TAKE AWAY: Will this album change your life? Not likely but it is great listening and a wholely enjoyable way to spend a few bucks on an album For the record you can buy several of the charts from this album to play with your own group.

Adam Schroeder – A Handful Of Stars (2010)

Baritone Saxophone,  Adam Schroeder – A Handful Of Stars (2010)

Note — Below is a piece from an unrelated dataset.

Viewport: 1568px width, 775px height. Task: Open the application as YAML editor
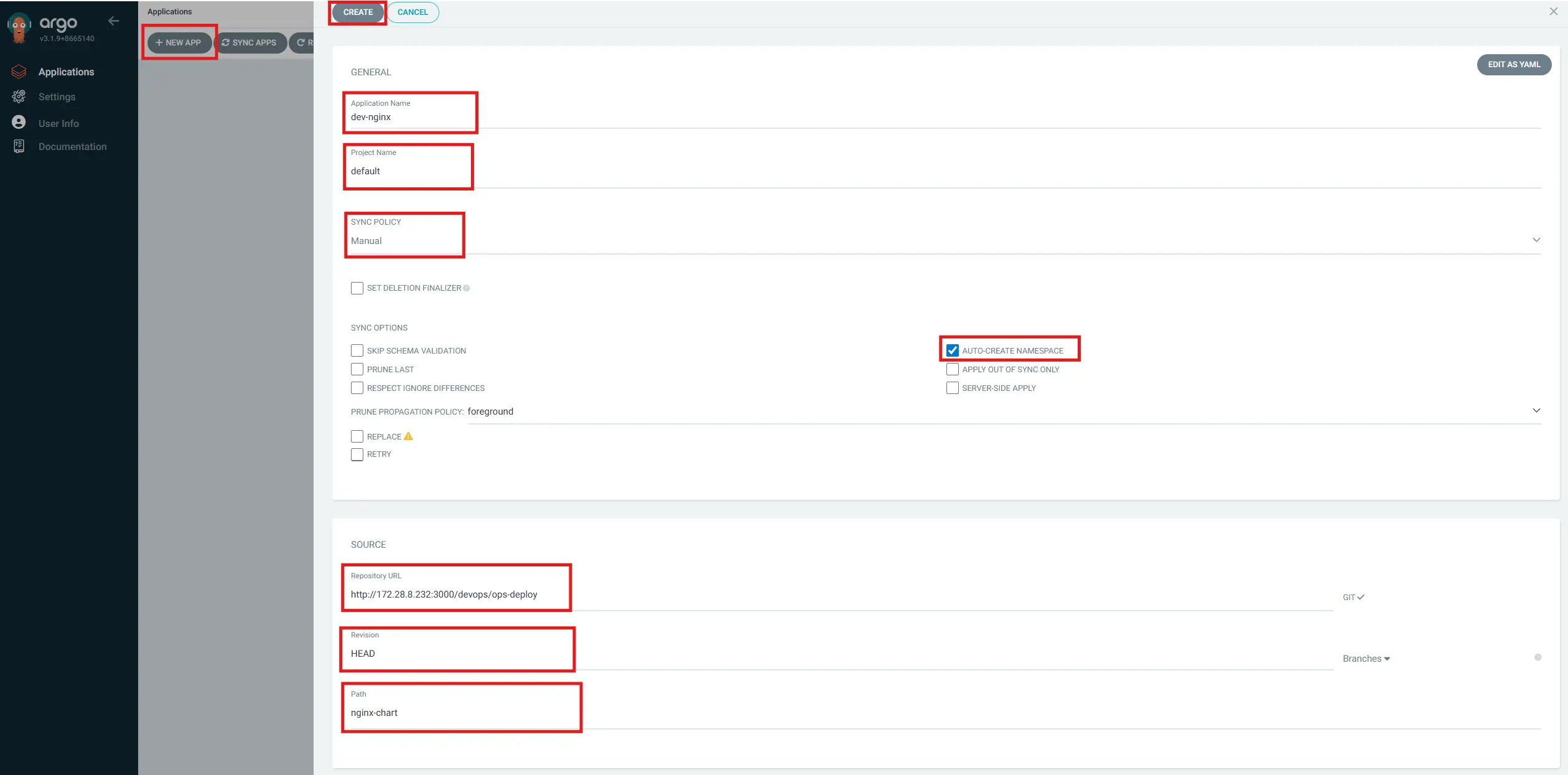[1514, 64]
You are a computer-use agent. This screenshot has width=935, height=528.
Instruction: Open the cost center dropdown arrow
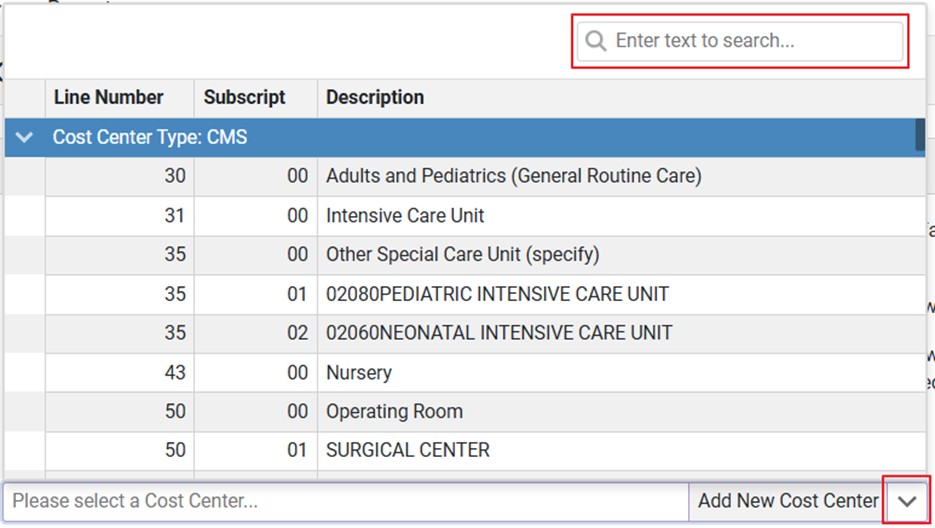[907, 501]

There is a pensive moment, just after you hit play on your music player, as you wait for the first note from the soloist on that new CD. You wait as the rhythm section sets the scene and builds up to the moment when the soloist must speak. It is at that moment that I am most nervous. My mind races with 2 thoughts over  my decision to purchase this album.  It is not until the soloist takes their first breath into the album that I can rest easier.  For this album the first note Is the most important. Adam Schroeder’s first note sets the stage for the magic that follows.
Some in the saxophone web-o-sphere, *cough* saxontheweb *cough* have claimed that Yamaha horns are sterile sounding. That because they were born from a land of ritualized perfection, mathematical accuracy, and eastern craftsmanship that they lack soul or more specifically a uniquely Yamaha sound. Well Adam Schroeder puts that fallacy to rest with this album. His tone is his his to do with what he will and he does. At times it’s gritty and and at others butter smooth. Schroeder plays throughout his entire range without ever needing to reach for altissimo or ignore the nether regions of his low horn. At first I thought he might be playing it safe but when you listen closely you hear that he places tone and style above sonic tightrope walking and ultra-fast licks. 
This is one of those albums I wish I had heard when I was starting out on baritone saxophone. Schroeder and his group compliment each other superbly. Each instrument lends a tonal character which compliments the others while still maintaining their unique voices. It is an exercise in sensitivity, awareness, and mutual musical respect. There is no better example of mutual respect than the pairing than bari sax and upright bass on the duet “Just A-Sittin’ and A-Rockin'”. The two wind and weave lines into and round each other 3 minutes and 45 seconds of calm yet edge of your seat listening. 
This is a straight ahead jazz album with masterful playing and an attention to detail which deserves to be heard.  This album feels nostalgic and comfortable yet still has a fresh vibe that makes it stand out on the shelf.
TAKE AWAY:  Why don’t you own this album? Because until now you didn’t know about it. But now that you do, go get it. This album may not change your outlook on playing but it will give you a smile you can’t get any other way than with from a passionate musician sharing his love.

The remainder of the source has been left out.